Hier hat der Ophthalmologe Gerrit Melles mit der Einführung der DMEK-Methode sehr viel dazu beigetragen, einen ersten Weg zu skizzieren, wie so etwas gehen könnte. Es war aber allen klar, dass das damals noch eine sehr traumatische Methode war, weil man noch gar keine passenden Instrumente für diese OP-Methode hatte.
Wie ging es dann weiter, welche Entwicklungsschritte gab es?
Mit meinem Forschungsteam versuchten wir Instrumente sowie die Technik der Präparation und Implantation des hauchdünnen Spendergewebes weiterzuentwickeln. Ein Ergebnis ist hier die Liquid-Bubble-Technik zur Präparation einer Hornhautlamelle. Die Kartusche vereint erstmals in der Geschichte der Medizin biologisches Gewebe, also ein Transplantat mit einem Medizinprodukt, nämlich einer Implantationskartusche. Vorgeladene Herzklappen zum Beispiel gibt es bislang nicht. Das DMEK RAPID System, die Transportkartusche der Hornhautlamelle, ist zudem weltweit das erste Transplantationssystem seiner Art, das wir zusammen mit der Geuder AG entwickelt haben. Die Sulzbacher DMEK-Kartusche ist immer noch das am häufigsten eingesetzte Transplantationssystem: Weltweit wurden schon über 20.000 Patienten mit diesem Instrument transplantiert. Diese Zusammensetzung von System und Lamelle war nun ein wichtiger Meilenstein. Hier war weniger die technische Umsetzung als vielmehr die regulatorische Zulassung die große Herausforderung. Denn hierfür gelten sowohl das Arzneimittel- als auch das Medizinproduktegesetz. Eine Zulassung unter diesen völlig unterschiedlichen Gesetzgebungen zu erlangen, war in der Tat ein Kraftakt, den wir gemeinsam mit der DGFG nun zu einem guten Ende bringen konnten.

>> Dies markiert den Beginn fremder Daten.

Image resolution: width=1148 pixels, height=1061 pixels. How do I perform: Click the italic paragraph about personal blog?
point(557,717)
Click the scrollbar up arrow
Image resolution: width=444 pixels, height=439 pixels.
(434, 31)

Welche Vorteile bietet die LaMEK preloaded?
Die Schwierigkeiten liegen nach wie vor in der Präparation der Hornhautlamelle. Wir haben daher die Präparation vom Operateur ausgelagert hin zu geschultem Personal, das unter besonders hygienischen, qualitätszertifizierten Kriterien diese Lamellen herstellt. Der Vorteil: Der Operateur erhält ein tatsächlich qualitätskontrolliertes Präparat. Es ist keine weitere, zu Zellverlust führende Manipulation am Spendergewebe vor der Implantation mehr nötig. Die gesamte Präparation wird unter standardisierten Bedingungen in unserer Reinraum-Gewebebank Sulzbach durchgeführt. Erst, wenn überprüft wurde, dass die Zellen auch nach der Präparation immer noch in einem guten Zustand sind, wird die Lamelle von der DGFG zur Transplantation abgegeben. Der Operateur muss die Spenderlamelle im OP dann nur noch aus der Verpackung nehmen, in die Kartusche laden und dem Patienten implantieren. Dieser immense Qualitätsvorteil ist der Kerngedanke bei der sogenannten LaMEK, dem bereits in der Gewebebank vorpräparierten und fertig zugeschnittenen Gewebe (pre-cut), das die DGFG mit Genehmigung des Paul-Ehrlich-Instituts seit 2015 für DMEK-OPs erfolgreich vermittelt. Die LaMEK preloaded ist nur der nächste Entwicklungsschritt: Hier wird die Hornhautlamelle dem Operateur in einem geschlossenen System, dem sogenannten DMEK RAPID System übergeben.